IMO. There are more design and build differences between air bearing tonearms, than between pivot tonearms. This is because each air bearing tonearm is very unique in how the air bearing is executed, and its air requirements.

Re; Transfi

Bruce' tonearm uses a captured air bearing. The film of air inside the manifold fully surrounds, encloses the air bearing spindle. 360. My understanding is Transfi is designed more like a sled on snow, a boat on water, as it rides on a film of air and is not enclosed. A very different design. Someone correct me if I am wrong.  

Eric - Firstly understand that I respect your choices and approach. With that.

Bdp24 - It’s just like one’s favorite loudspeaker requiring a certain type of power amplifier, one which may not be as good with any other loudspeaker.

I have that amplifier that plays all speakers well. And I have that tonearm that plays all cartridges well and can be mounted on most any turntable. A few posts up read about the Linn LP12 / ET 2.5 project currently underway.  

I think the transducers should be the first components chosen when assembling a system, the two opposite ends of the chain (ignoring for the sake of this discussion the room). Then the most appropriate components moving towards the center of the system (the pre-amp) chosen to optimize the transducers.

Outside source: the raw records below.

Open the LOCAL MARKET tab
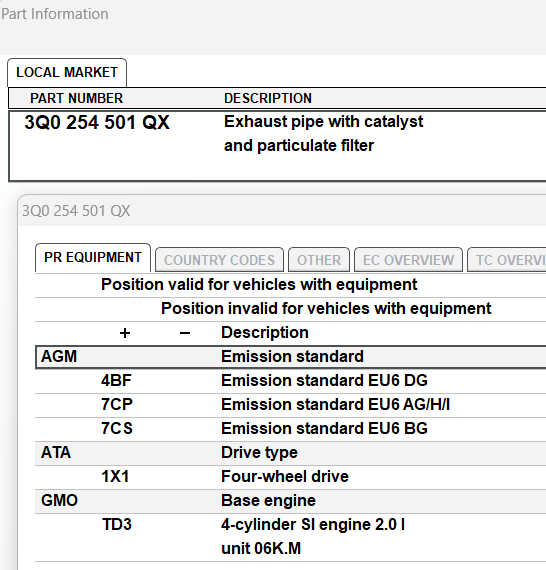The height and width of the screenshot is (570, 546). 67,72
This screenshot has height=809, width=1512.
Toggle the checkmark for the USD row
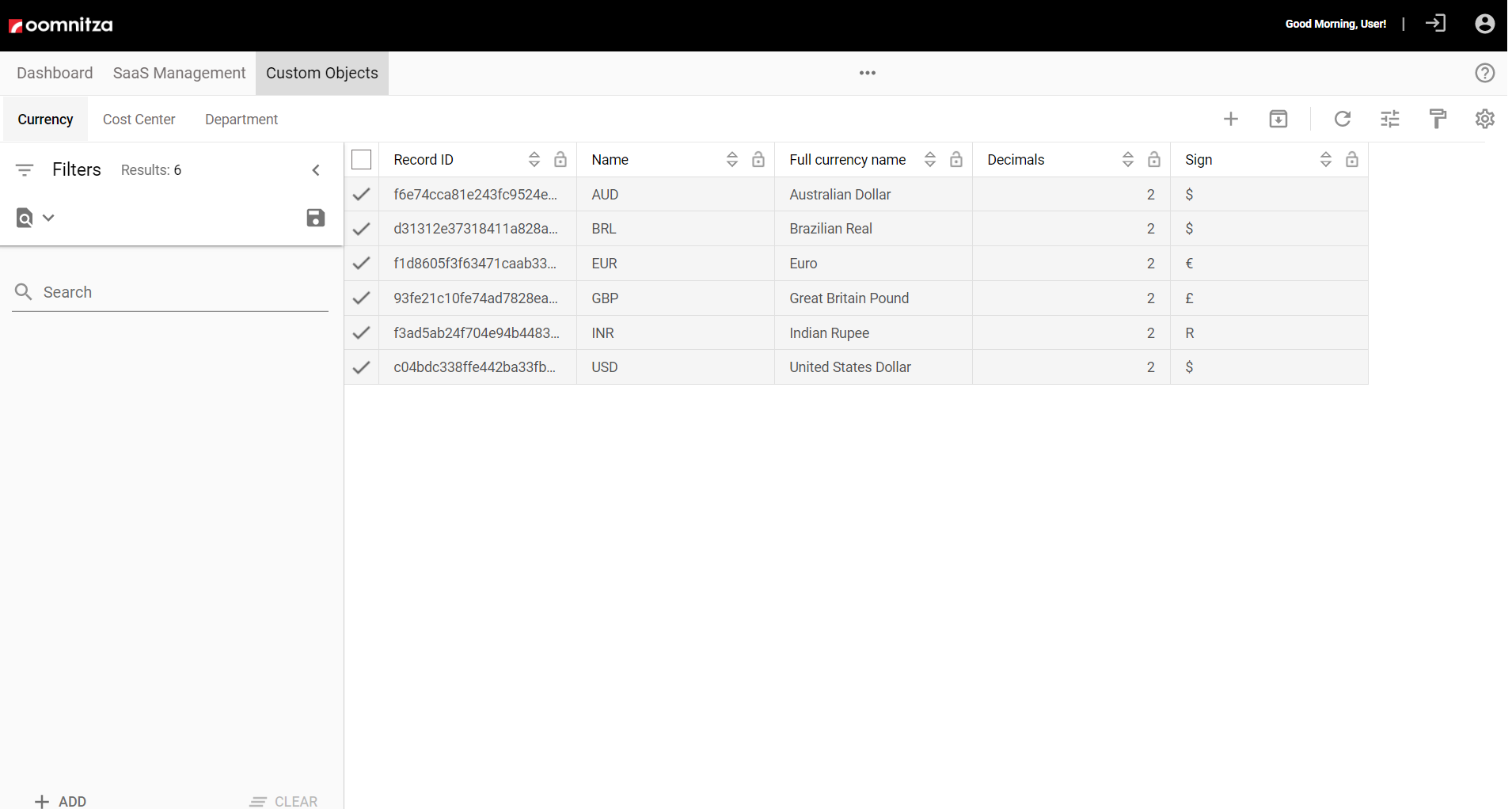pos(361,367)
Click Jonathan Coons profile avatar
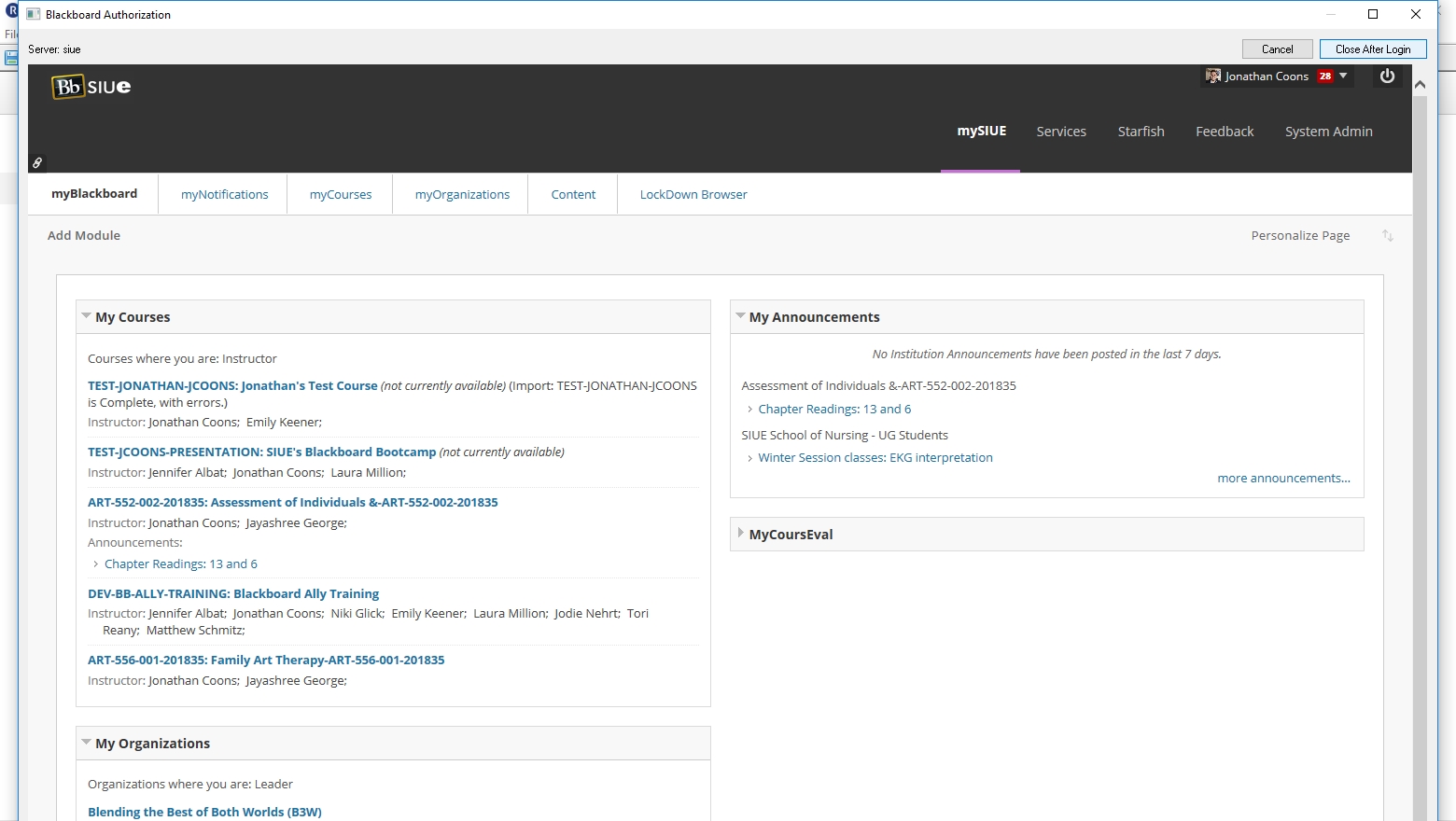 [1212, 77]
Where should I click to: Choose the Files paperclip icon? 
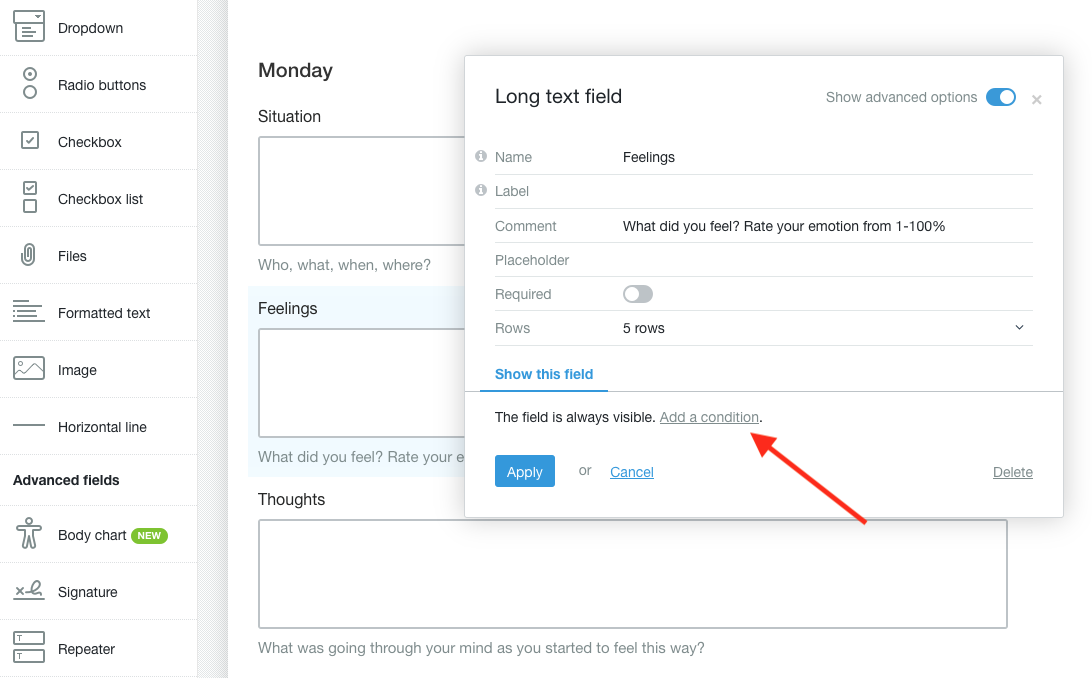[29, 255]
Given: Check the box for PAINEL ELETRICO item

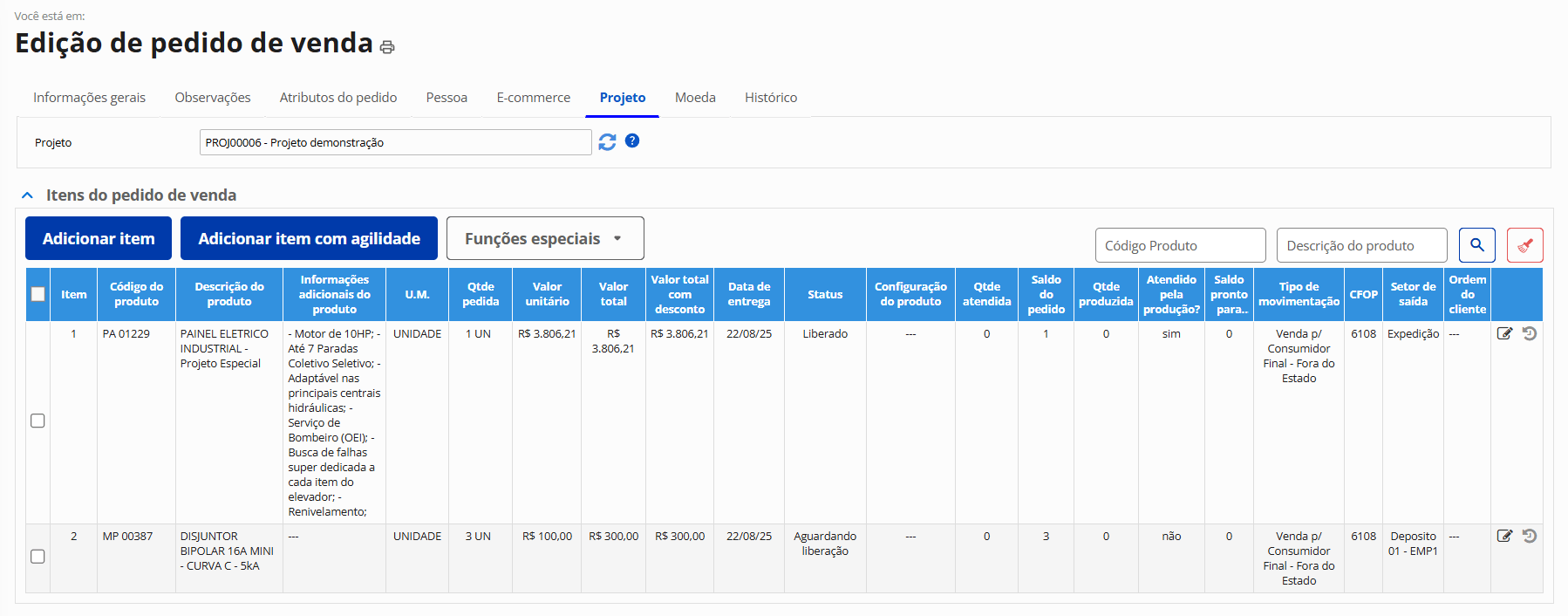Looking at the screenshot, I should (37, 421).
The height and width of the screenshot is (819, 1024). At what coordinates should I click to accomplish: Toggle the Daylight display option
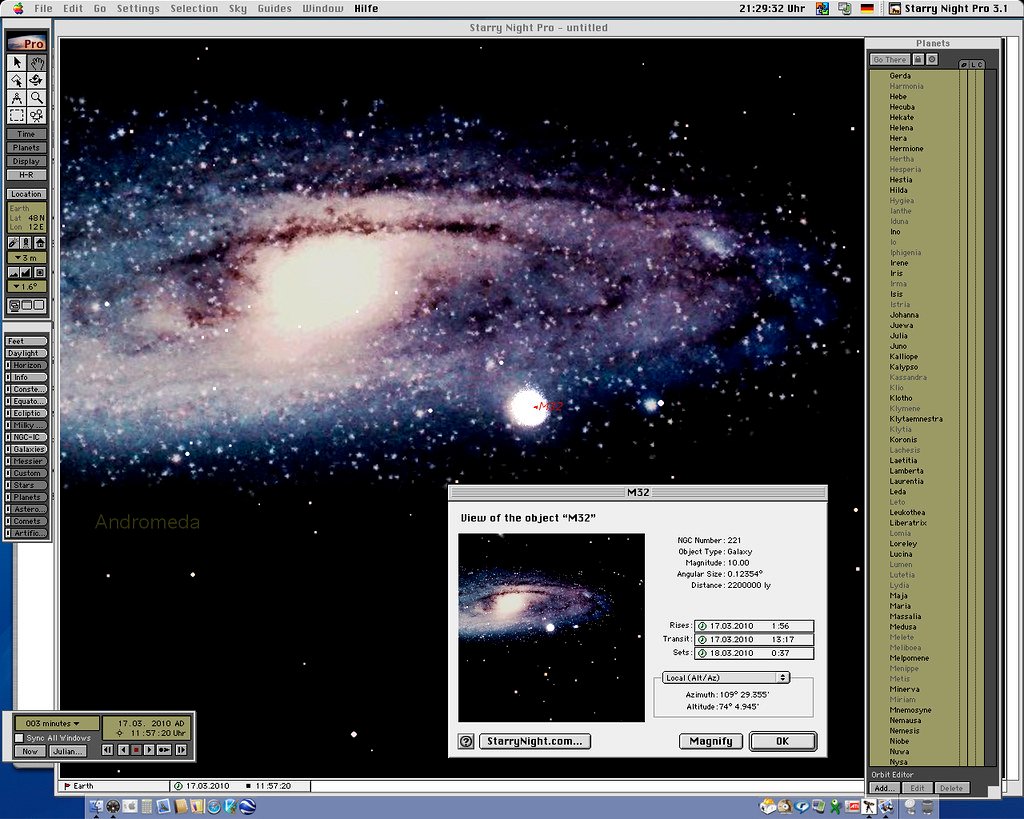[x=23, y=353]
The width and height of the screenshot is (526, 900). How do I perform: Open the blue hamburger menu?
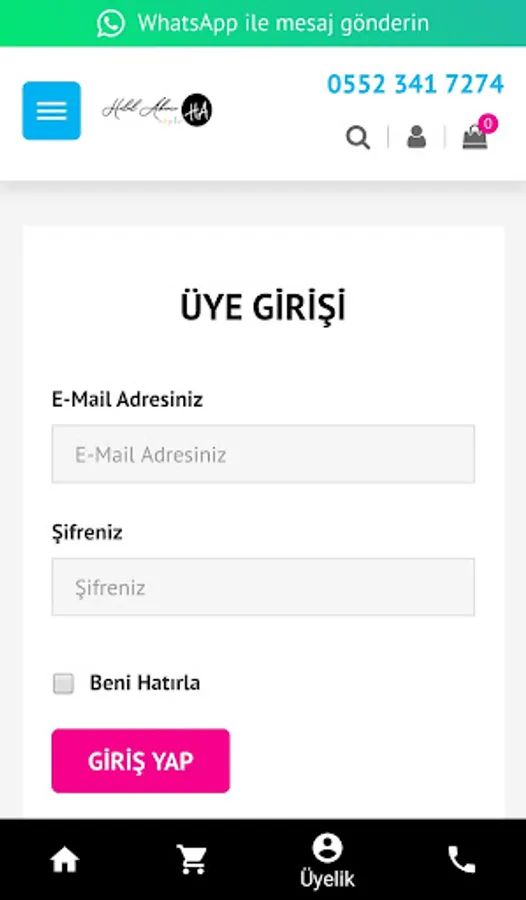pyautogui.click(x=52, y=111)
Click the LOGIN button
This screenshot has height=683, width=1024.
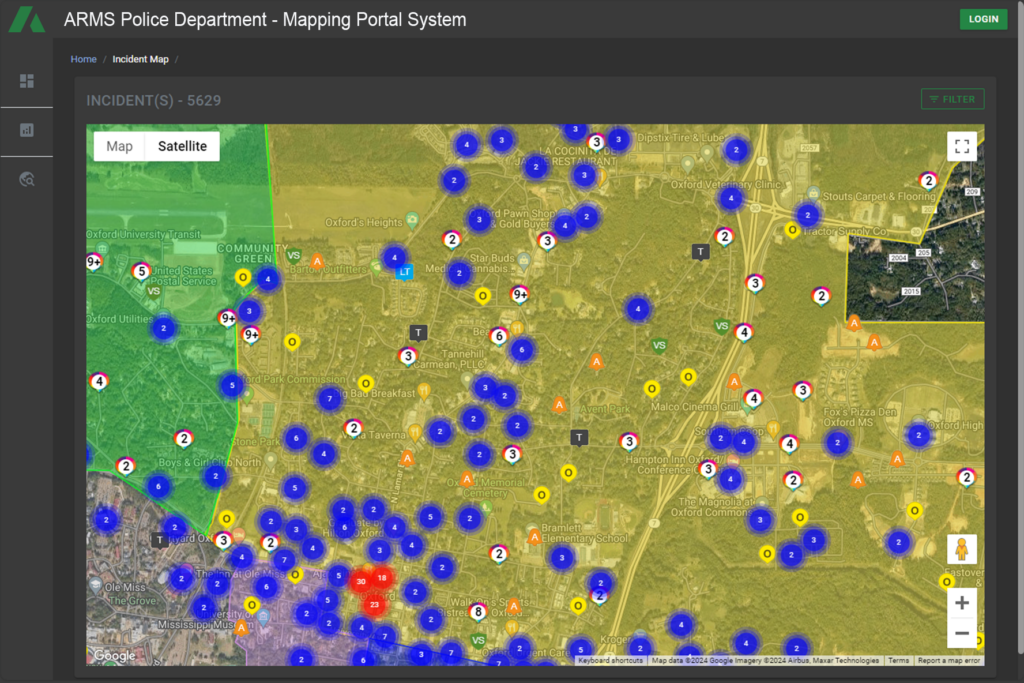(983, 19)
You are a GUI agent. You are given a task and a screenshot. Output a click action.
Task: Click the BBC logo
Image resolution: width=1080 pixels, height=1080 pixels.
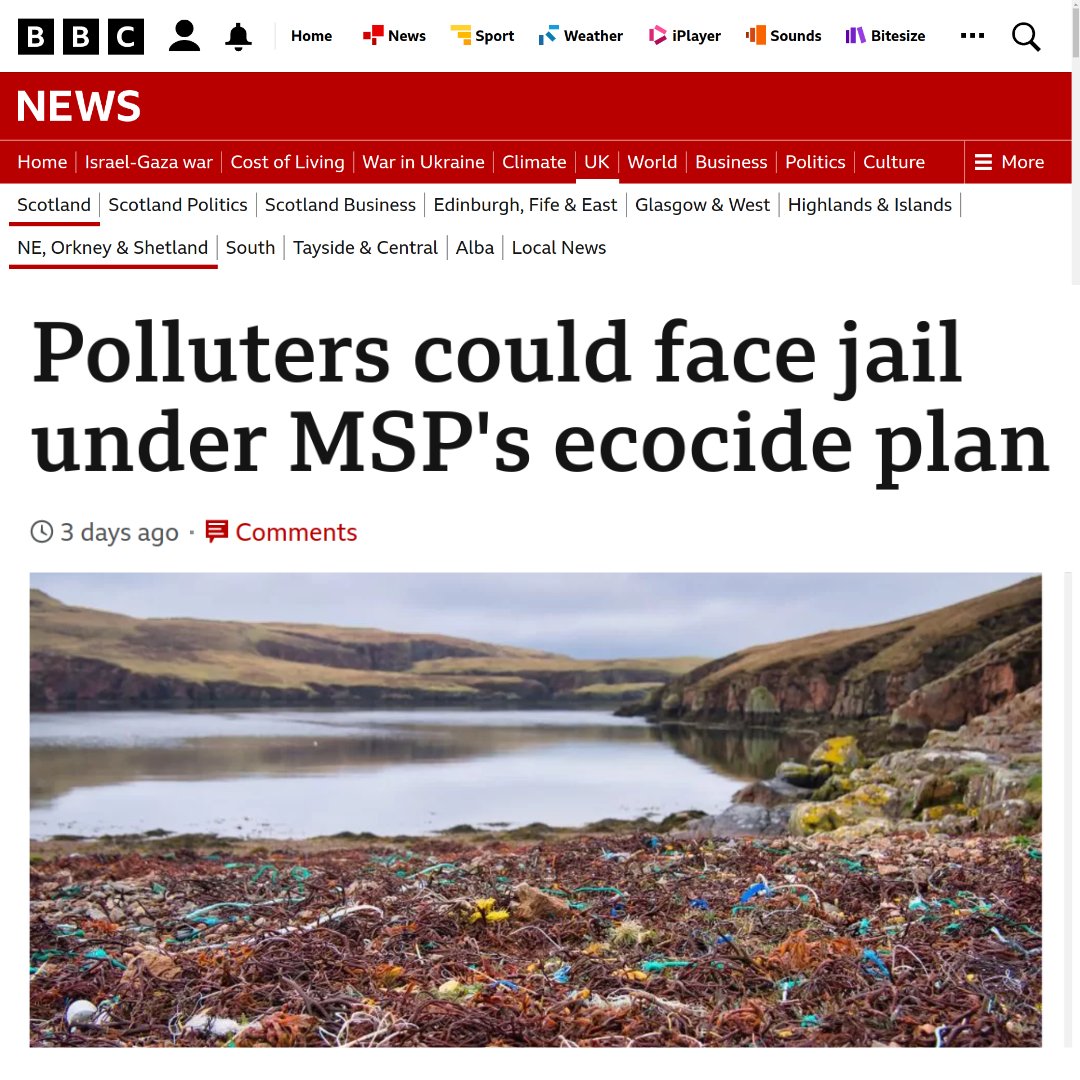(81, 36)
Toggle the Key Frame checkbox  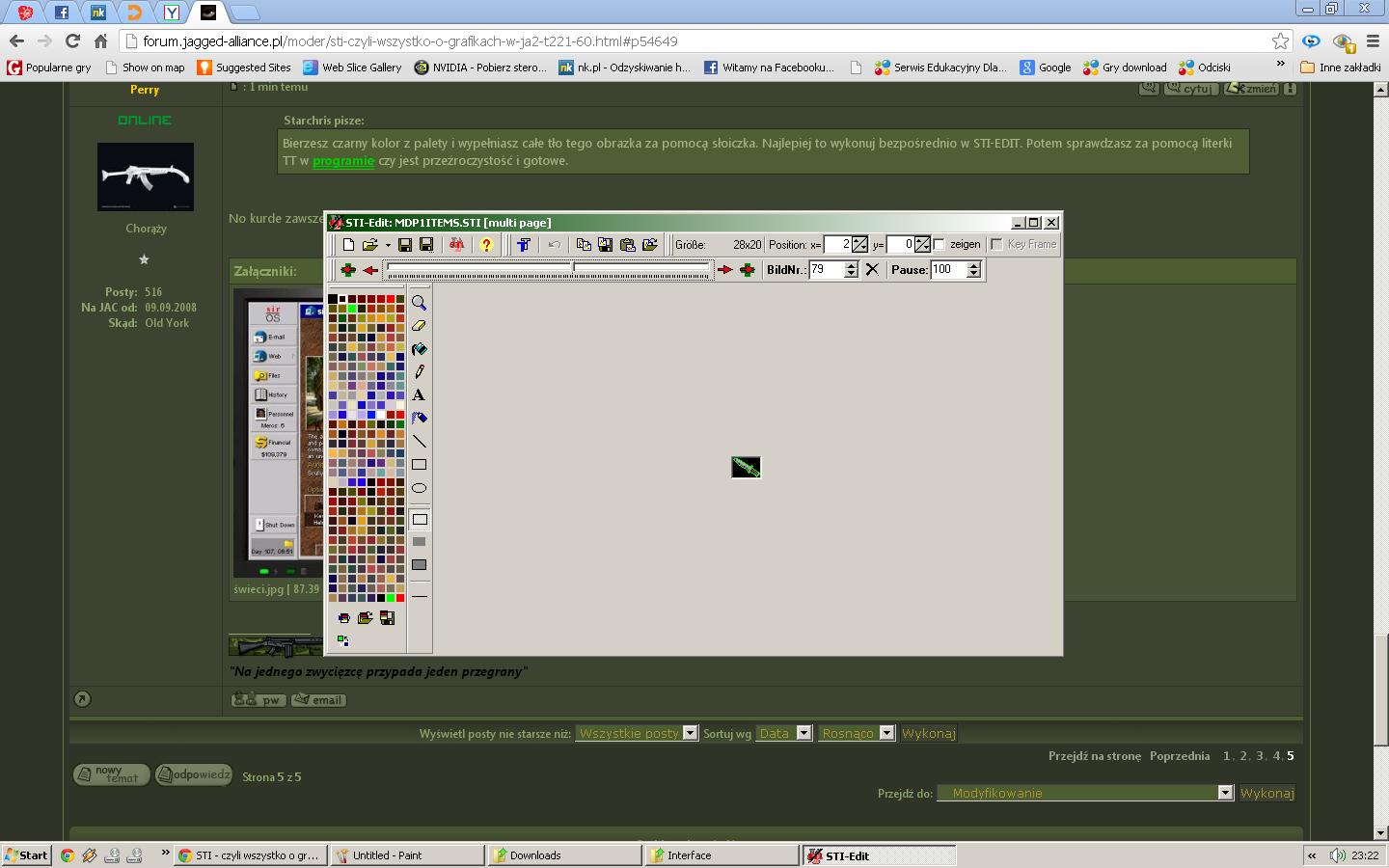[x=996, y=245]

That’s my system philosophy.

It's been my personal experience, this being a Quest centered around resonances and vibrations to get a signal - that the more capable turntable/tonearm and less capable cart - will outperform - the more capable cart which is on a less capable tonearm/turntable.
so...

In my Audio Quest the objective has been to get to a .....Constant...... with the Turntable / Tonearm . The Cartridge becomes the ......Variable. The Cartridge is the wearable, ever changing variable, like tires on the car. Replaceable.

Now here is the "thing". What tonearm can play all cartridges, and be mounted on many turntables; for the above analogy is not possible without this tonearm capability. The ET 2.0 and 2.5 are two versions of such tonearms. just saying.....¯\_(ツ)_/¯

You obviously know that’s a good approach by having a Music Reference RM-10 for your QUAD ESL’s.


I have 3 available rooms of varying sizes and materials with 4 kits set up. A kit being any whole system which satisfies Audiophile primal needs.  In all The Rooms... - The Room is the Master ----> The Speakers are slaves to the Room ----> and Amplifier is the Slave to the Speaker.

Richard did you not like my sled and boat analogies ?

Pegasus
Or one needs an open bearing with less bearing stiffness, like the (very good) Adanalog MG 1 arm, or the many Ladegaard variations incl. the Trans-fi arm.


I tell you snowmobile and boat racing on a slalom type course can be alot of fun .... the sliding and drifting around on turns is very addictive.

8^0

Tom - I believe that is the one that we were discussing earlier with UberW - Kevin. Buyer/Seller negotiations did not go well ?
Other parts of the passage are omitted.